### INSTRUCTIONS FOR THE TASK
Retype all of the lines below without changing anything.

### Stored records
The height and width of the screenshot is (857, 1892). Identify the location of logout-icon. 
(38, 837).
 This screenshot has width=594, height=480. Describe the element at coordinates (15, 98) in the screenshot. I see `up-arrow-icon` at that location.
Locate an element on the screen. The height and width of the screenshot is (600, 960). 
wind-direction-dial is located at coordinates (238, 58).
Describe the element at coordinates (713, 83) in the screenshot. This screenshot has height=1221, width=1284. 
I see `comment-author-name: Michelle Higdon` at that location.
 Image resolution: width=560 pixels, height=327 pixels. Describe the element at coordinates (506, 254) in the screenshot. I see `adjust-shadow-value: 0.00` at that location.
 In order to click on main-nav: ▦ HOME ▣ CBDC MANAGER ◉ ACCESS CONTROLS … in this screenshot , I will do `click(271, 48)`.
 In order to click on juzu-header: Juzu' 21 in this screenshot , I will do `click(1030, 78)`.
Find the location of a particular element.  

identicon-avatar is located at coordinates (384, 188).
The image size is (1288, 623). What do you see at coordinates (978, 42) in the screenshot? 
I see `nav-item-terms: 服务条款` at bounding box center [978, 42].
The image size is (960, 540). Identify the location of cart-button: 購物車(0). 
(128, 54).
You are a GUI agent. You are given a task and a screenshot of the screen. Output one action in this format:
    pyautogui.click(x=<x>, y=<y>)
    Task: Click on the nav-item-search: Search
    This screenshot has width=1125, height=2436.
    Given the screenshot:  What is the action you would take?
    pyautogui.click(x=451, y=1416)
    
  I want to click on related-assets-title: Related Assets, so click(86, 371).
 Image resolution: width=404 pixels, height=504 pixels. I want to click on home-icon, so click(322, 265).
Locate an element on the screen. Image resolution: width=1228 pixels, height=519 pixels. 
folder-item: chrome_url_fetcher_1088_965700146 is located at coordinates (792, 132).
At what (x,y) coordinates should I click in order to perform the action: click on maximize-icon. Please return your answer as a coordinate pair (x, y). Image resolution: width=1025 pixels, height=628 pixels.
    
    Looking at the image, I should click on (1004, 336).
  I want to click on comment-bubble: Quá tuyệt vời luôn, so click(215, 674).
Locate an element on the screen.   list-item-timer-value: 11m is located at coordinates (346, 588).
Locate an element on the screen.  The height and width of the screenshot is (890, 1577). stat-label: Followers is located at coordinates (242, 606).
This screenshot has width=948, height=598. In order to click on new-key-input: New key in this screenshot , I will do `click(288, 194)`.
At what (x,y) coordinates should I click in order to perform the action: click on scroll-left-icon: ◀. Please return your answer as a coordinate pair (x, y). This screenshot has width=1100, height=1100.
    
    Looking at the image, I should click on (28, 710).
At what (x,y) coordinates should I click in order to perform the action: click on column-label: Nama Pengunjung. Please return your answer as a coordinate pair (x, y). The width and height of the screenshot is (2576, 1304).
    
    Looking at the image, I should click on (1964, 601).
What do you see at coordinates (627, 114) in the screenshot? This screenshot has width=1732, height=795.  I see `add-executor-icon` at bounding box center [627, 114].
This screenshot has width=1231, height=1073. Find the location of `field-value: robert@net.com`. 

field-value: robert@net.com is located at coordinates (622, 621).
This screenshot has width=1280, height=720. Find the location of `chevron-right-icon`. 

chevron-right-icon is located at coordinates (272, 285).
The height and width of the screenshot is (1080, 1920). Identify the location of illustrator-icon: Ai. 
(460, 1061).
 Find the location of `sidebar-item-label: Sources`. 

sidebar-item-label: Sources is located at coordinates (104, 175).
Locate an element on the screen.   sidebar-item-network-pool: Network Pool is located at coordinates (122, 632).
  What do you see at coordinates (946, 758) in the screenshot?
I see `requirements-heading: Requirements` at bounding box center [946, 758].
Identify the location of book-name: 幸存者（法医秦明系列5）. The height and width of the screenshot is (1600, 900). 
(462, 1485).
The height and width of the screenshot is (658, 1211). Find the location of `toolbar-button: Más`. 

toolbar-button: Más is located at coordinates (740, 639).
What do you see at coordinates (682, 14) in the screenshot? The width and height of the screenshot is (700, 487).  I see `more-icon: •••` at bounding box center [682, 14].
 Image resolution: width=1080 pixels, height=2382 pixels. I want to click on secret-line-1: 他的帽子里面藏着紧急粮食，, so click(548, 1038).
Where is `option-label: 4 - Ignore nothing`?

### TASK RESULT
The height and width of the screenshot is (857, 1892). Identify the location of logout-icon. 
(38, 837).
 This screenshot has width=594, height=480. Describe the element at coordinates (15, 98) in the screenshot. I see `up-arrow-icon` at that location.
Locate an element on the screen. The height and width of the screenshot is (600, 960). 
wind-direction-dial is located at coordinates (238, 58).
Describe the element at coordinates (713, 83) in the screenshot. This screenshot has height=1221, width=1284. 
I see `comment-author-name: Michelle Higdon` at that location.
 Image resolution: width=560 pixels, height=327 pixels. Describe the element at coordinates (506, 254) in the screenshot. I see `adjust-shadow-value: 0.00` at that location.
 In order to click on main-nav: ▦ HOME ▣ CBDC MANAGER ◉ ACCESS CONTROLS … in this screenshot , I will do `click(271, 48)`.
 In order to click on juzu-header: Juzu' 21 in this screenshot , I will do `click(1030, 78)`.
Find the location of a particular element.  

identicon-avatar is located at coordinates (384, 188).
The image size is (1288, 623). What do you see at coordinates (978, 42) in the screenshot? 
I see `nav-item-terms: 服务条款` at bounding box center [978, 42].
The image size is (960, 540). Identify the location of cart-button: 購物車(0). 
(128, 54).
You are a GUI agent. You are given a task and a screenshot of the screen. Output one action in this format:
    pyautogui.click(x=<x>, y=<y>)
    Task: Click on the nav-item-search: Search
    This screenshot has width=1125, height=2436.
    Given the screenshot:  What is the action you would take?
    pyautogui.click(x=451, y=1416)
    
  I want to click on related-assets-title: Related Assets, so click(86, 371).
 Image resolution: width=404 pixels, height=504 pixels. I want to click on home-icon, so click(322, 265).
Locate an element on the screen. Image resolution: width=1228 pixels, height=519 pixels. 
folder-item: chrome_url_fetcher_1088_965700146 is located at coordinates (792, 132).
At what (x,y) coordinates should I click in order to perform the action: click on maximize-icon. Please return your answer as a coordinate pair (x, y). Image resolution: width=1025 pixels, height=628 pixels.
    
    Looking at the image, I should click on (1004, 336).
  I want to click on comment-bubble: Quá tuyệt vời luôn, so click(215, 674).
Locate an element on the screen.   list-item-timer-value: 11m is located at coordinates (346, 588).
Locate an element on the screen.  The height and width of the screenshot is (890, 1577). stat-label: Followers is located at coordinates (242, 606).
This screenshot has width=948, height=598. In order to click on new-key-input: New key in this screenshot , I will do `click(288, 194)`.
At what (x,y) coordinates should I click in order to perform the action: click on scroll-left-icon: ◀. Please return your answer as a coordinate pair (x, y). This screenshot has width=1100, height=1100.
    
    Looking at the image, I should click on (28, 710).
At what (x,y) coordinates should I click in order to perform the action: click on column-label: Nama Pengunjung. Please return your answer as a coordinate pair (x, y). The width and height of the screenshot is (2576, 1304).
    
    Looking at the image, I should click on (1964, 601).
What do you see at coordinates (627, 114) in the screenshot? This screenshot has width=1732, height=795.  I see `add-executor-icon` at bounding box center [627, 114].
This screenshot has width=1231, height=1073. Find the location of `field-value: robert@net.com`. 

field-value: robert@net.com is located at coordinates (622, 621).
This screenshot has width=1280, height=720. Find the location of `chevron-right-icon`. 

chevron-right-icon is located at coordinates (272, 285).
The height and width of the screenshot is (1080, 1920). Identify the location of illustrator-icon: Ai. 
(460, 1061).
 Find the location of `sidebar-item-label: Sources`. 

sidebar-item-label: Sources is located at coordinates (104, 175).
Locate an element on the screen.   sidebar-item-network-pool: Network Pool is located at coordinates (122, 632).
  What do you see at coordinates (946, 758) in the screenshot?
I see `requirements-heading: Requirements` at bounding box center [946, 758].
Identify the location of book-name: 幸存者（法医秦明系列5）. The height and width of the screenshot is (1600, 900). 
(462, 1485).
The height and width of the screenshot is (658, 1211). Find the location of `toolbar-button: Más`. 

toolbar-button: Más is located at coordinates (740, 639).
What do you see at coordinates (682, 14) in the screenshot? The width and height of the screenshot is (700, 487).  I see `more-icon: •••` at bounding box center [682, 14].
 Image resolution: width=1080 pixels, height=2382 pixels. I want to click on secret-line-1: 他的帽子里面藏着紧急粮食，, so click(548, 1038).
Where is `option-label: 4 - Ignore nothing`?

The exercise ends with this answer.